> **To do**:
Once you find the line containing "How do I perform: Focus" in the data below, copy it and each following line exactly, up to and including the line containing "Image resolution: width=941", and nothing else.

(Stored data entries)
○ ○ ○ ○ ○ ○ ○

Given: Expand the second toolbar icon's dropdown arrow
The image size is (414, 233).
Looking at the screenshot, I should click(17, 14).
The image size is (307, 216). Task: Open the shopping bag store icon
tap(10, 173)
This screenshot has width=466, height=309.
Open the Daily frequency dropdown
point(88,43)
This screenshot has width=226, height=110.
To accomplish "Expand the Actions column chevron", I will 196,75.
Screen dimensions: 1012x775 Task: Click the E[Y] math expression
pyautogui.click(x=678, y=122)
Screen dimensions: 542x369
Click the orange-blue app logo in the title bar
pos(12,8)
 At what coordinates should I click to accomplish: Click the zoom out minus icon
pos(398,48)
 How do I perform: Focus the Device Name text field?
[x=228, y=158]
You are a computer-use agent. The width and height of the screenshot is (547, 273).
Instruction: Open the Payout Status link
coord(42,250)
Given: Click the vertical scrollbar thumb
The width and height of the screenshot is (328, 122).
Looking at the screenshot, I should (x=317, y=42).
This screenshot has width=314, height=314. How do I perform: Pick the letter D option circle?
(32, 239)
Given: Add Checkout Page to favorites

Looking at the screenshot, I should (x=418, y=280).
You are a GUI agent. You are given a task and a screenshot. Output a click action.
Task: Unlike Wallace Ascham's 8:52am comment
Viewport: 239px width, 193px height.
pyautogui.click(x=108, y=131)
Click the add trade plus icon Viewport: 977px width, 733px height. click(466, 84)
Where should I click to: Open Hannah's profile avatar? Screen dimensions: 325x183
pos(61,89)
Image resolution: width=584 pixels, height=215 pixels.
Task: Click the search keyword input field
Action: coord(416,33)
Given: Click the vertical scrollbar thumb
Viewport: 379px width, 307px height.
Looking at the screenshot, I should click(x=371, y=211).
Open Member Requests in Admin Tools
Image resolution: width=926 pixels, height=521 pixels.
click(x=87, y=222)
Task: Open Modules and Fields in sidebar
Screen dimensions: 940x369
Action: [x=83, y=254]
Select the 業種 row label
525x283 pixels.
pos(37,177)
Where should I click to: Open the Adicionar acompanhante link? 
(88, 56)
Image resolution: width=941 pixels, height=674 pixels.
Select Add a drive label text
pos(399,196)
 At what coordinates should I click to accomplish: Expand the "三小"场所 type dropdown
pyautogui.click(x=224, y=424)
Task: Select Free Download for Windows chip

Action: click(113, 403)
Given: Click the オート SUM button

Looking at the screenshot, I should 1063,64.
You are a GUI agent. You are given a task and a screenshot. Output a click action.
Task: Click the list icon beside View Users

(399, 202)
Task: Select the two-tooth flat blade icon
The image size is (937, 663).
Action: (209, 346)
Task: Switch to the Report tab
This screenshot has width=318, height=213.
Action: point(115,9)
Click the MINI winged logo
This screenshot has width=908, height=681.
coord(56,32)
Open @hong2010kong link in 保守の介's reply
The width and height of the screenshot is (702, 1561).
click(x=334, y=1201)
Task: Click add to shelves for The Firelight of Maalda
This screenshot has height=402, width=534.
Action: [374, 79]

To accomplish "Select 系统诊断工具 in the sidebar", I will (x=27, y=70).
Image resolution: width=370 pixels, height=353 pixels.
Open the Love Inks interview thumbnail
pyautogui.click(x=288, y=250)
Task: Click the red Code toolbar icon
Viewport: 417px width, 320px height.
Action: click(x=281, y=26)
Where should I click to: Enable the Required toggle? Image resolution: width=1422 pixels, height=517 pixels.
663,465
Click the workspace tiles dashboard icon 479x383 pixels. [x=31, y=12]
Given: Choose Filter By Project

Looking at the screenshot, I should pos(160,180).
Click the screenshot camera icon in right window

○ ○ ○ ○ ○ ○ ○

> **Reply to the exercise**:
 How do I perform: Focus the Device Name text field?
[x=228, y=158]
You are a computer-use agent. The width and height of the screenshot is (547, 273).
Instruction: Open the Payout Status link
coord(42,250)
Given: Click the vertical scrollbar thumb
The width and height of the screenshot is (328, 122).
Looking at the screenshot, I should (x=317, y=42).
This screenshot has width=314, height=314. How do I perform: Pick the letter D option circle?
(32, 239)
Given: Add Checkout Page to favorites

Looking at the screenshot, I should (x=418, y=280).
You are a GUI agent. You are given a task and a screenshot. Output a click action.
Task: Unlike Wallace Ascham's 8:52am comment
Viewport: 239px width, 193px height.
pyautogui.click(x=108, y=131)
Click the add trade plus icon Viewport: 977px width, 733px height. click(466, 84)
Where should I click to: Open Hannah's profile avatar? Screen dimensions: 325x183
pos(61,89)
Image resolution: width=584 pixels, height=215 pixels.
Task: Click the search keyword input field
Action: coord(416,33)
Given: Click the vertical scrollbar thumb
Viewport: 379px width, 307px height.
Looking at the screenshot, I should click(x=371, y=211).
Open Member Requests in Admin Tools
Image resolution: width=926 pixels, height=521 pixels.
click(x=87, y=222)
Task: Open Modules and Fields in sidebar
Screen dimensions: 940x369
Action: [x=83, y=254]
Select the 業種 row label
525x283 pixels.
pos(37,177)
Where should I click to: Open the Adicionar acompanhante link? 
(88, 56)
Image resolution: width=941 pixels, height=674 pixels.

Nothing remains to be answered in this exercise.